Data excerpts
BEGIN

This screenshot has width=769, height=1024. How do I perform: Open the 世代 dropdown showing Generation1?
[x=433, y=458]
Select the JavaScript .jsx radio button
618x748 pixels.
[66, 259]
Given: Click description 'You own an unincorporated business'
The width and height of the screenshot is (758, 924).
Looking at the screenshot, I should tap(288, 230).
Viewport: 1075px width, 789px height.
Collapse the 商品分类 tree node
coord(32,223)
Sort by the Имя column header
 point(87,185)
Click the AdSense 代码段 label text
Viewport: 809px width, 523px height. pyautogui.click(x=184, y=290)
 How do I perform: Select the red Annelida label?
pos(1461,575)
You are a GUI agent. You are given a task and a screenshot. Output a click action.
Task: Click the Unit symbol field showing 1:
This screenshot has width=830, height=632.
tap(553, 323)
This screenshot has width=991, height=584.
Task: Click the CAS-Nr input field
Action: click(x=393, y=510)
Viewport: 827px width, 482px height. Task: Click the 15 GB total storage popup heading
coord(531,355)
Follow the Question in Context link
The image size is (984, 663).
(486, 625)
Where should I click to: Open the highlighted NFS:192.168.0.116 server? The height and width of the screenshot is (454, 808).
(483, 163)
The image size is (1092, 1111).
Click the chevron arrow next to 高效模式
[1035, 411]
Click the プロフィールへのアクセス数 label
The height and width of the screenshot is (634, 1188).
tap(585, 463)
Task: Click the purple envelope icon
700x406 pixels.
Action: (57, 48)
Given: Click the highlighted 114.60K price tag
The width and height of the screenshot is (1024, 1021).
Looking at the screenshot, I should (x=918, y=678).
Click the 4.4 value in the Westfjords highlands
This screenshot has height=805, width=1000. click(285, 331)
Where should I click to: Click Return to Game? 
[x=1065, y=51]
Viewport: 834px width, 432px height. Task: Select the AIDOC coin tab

END

Task goal:
Please repeat each entry. Keep every word the same.

Your response:
This screenshot has width=769, height=1024. How do I perform: Open the 世代 dropdown showing Generation1?
[x=433, y=458]
Select the JavaScript .jsx radio button
618x748 pixels.
[66, 259]
Given: Click description 'You own an unincorporated business'
The width and height of the screenshot is (758, 924).
Looking at the screenshot, I should tap(288, 230).
Viewport: 1075px width, 789px height.
Collapse the 商品分类 tree node
coord(32,223)
Sort by the Имя column header
 point(87,185)
Click the AdSense 代码段 label text
Viewport: 809px width, 523px height. pyautogui.click(x=184, y=290)
 How do I perform: Select the red Annelida label?
pos(1461,575)
You are a GUI agent. You are given a task and a screenshot. Output a click action.
Task: Click the Unit symbol field showing 1:
This screenshot has width=830, height=632.
tap(553, 323)
This screenshot has width=991, height=584.
Task: Click the CAS-Nr input field
Action: click(x=393, y=510)
Viewport: 827px width, 482px height. Task: Click the 15 GB total storage popup heading
coord(531,355)
Follow the Question in Context link
The image size is (984, 663).
(486, 625)
Where should I click to: Open the highlighted NFS:192.168.0.116 server? The height and width of the screenshot is (454, 808).
(483, 163)
The image size is (1092, 1111).
Click the chevron arrow next to 高效模式
[1035, 411]
Click the プロフィールへのアクセス数 label
The height and width of the screenshot is (634, 1188).
tap(585, 463)
Task: Click the purple envelope icon
700x406 pixels.
Action: (57, 48)
Given: Click the highlighted 114.60K price tag
The width and height of the screenshot is (1024, 1021).
Looking at the screenshot, I should (x=918, y=678).
Click the 4.4 value in the Westfjords highlands
This screenshot has height=805, width=1000. click(285, 331)
Where should I click to: Click Return to Game? 
[x=1065, y=51]
Viewport: 834px width, 432px height. Task: Select the AIDOC coin tab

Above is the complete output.